Input data -
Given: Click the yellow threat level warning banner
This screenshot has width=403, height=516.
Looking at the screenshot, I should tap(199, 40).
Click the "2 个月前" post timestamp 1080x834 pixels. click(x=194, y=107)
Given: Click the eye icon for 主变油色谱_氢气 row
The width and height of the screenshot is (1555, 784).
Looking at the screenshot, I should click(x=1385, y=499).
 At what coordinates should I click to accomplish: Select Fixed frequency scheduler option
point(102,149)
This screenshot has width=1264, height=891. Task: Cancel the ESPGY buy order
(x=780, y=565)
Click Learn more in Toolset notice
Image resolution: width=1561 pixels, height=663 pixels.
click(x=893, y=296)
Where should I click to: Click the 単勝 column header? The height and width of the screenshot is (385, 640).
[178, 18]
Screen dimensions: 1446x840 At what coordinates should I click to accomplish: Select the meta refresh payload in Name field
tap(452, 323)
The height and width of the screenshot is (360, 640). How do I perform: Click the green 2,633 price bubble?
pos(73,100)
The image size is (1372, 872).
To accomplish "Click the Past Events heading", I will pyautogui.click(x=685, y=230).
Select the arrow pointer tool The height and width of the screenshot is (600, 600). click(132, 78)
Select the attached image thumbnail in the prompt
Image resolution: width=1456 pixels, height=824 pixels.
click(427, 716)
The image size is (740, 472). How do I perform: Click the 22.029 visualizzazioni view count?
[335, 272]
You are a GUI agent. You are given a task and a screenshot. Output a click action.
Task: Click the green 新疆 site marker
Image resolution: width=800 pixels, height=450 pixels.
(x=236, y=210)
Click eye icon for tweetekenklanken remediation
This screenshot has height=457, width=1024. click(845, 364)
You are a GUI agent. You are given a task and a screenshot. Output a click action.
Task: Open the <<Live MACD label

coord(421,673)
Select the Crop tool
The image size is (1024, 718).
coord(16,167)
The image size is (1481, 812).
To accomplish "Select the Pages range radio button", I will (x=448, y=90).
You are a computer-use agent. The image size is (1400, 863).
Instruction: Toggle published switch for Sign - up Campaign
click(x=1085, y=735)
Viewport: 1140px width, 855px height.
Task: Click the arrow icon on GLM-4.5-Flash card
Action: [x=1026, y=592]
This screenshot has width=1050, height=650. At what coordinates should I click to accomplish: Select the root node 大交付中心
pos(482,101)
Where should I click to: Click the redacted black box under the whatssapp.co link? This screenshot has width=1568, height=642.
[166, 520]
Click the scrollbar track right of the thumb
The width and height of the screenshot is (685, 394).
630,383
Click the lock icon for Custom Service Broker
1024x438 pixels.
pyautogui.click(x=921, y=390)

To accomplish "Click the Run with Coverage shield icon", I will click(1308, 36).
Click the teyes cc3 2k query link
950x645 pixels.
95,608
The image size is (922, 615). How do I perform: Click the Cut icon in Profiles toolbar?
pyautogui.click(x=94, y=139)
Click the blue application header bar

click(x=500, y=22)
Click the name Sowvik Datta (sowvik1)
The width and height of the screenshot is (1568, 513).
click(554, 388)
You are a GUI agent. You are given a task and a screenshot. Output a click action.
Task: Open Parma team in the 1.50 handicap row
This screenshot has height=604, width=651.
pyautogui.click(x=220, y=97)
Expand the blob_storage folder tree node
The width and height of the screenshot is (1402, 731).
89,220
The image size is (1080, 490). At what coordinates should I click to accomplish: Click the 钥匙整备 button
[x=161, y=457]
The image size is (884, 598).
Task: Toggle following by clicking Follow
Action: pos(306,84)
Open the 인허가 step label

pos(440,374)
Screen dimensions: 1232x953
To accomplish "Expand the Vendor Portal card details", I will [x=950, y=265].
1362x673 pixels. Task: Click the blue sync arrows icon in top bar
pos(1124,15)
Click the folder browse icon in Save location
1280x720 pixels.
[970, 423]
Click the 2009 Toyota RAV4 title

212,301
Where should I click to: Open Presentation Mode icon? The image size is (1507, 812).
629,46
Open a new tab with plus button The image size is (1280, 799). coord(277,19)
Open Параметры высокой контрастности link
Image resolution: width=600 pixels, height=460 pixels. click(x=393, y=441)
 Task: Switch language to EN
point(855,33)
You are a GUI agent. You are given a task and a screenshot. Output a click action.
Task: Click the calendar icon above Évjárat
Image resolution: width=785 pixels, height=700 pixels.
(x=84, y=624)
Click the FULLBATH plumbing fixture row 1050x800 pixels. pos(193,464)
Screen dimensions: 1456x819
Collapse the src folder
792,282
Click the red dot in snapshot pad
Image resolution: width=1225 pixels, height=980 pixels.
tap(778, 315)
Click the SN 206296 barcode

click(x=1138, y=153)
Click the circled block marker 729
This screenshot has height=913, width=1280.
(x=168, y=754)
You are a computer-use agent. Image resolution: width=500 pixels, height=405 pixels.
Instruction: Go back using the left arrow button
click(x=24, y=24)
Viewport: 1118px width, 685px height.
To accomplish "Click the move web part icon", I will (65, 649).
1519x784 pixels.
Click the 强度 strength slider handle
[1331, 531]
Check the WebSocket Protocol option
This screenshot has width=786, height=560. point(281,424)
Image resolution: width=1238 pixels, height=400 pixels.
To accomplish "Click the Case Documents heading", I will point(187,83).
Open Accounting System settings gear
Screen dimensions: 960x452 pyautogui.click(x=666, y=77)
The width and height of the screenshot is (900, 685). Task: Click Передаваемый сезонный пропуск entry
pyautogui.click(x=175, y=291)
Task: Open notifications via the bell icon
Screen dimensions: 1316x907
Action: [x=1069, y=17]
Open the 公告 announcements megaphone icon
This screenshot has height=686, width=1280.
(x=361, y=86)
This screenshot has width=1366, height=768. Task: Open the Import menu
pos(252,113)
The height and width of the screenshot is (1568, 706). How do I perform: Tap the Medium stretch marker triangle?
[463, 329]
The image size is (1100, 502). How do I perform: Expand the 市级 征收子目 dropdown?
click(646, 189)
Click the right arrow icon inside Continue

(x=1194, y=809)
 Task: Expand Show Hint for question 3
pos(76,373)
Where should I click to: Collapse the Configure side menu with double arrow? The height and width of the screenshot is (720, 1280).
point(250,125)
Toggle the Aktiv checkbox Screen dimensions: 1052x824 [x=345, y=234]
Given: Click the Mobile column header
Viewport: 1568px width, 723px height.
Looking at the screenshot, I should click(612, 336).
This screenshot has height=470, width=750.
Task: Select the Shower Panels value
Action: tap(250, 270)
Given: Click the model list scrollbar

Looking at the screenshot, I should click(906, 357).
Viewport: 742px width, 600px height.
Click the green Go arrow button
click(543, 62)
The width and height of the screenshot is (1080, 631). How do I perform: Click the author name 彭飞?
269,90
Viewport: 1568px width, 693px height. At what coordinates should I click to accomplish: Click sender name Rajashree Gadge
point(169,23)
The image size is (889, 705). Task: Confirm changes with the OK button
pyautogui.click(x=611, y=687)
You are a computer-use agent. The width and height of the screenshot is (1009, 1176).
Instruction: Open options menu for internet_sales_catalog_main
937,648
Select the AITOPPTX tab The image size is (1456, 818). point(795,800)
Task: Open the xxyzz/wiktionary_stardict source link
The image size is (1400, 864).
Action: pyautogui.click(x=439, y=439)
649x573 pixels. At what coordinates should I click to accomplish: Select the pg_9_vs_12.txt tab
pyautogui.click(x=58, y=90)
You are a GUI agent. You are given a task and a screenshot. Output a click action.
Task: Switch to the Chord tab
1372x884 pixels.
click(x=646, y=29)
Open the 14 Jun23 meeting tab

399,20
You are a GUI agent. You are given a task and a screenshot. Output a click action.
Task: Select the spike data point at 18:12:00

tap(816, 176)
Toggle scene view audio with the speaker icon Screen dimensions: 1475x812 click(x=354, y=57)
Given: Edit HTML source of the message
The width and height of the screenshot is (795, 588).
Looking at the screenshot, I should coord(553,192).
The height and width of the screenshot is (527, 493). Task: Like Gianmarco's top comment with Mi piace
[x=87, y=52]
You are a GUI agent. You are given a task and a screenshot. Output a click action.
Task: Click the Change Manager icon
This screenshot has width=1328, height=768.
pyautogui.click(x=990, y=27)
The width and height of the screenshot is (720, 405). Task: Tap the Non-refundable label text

Goal -
Copy out, word for word, the lines of the material between the line holding "Click the right arrow icon inside Continue" and the line holding "Toggle the Aktiv", inclusive.

The result -
Click the right arrow icon inside Continue

(x=1194, y=809)
 Task: Expand Show Hint for question 3
pos(76,373)
Where should I click to: Collapse the Configure side menu with double arrow? The height and width of the screenshot is (720, 1280).
point(250,125)
Toggle the Aktiv checkbox Screen dimensions: 1052x824 [x=345, y=234]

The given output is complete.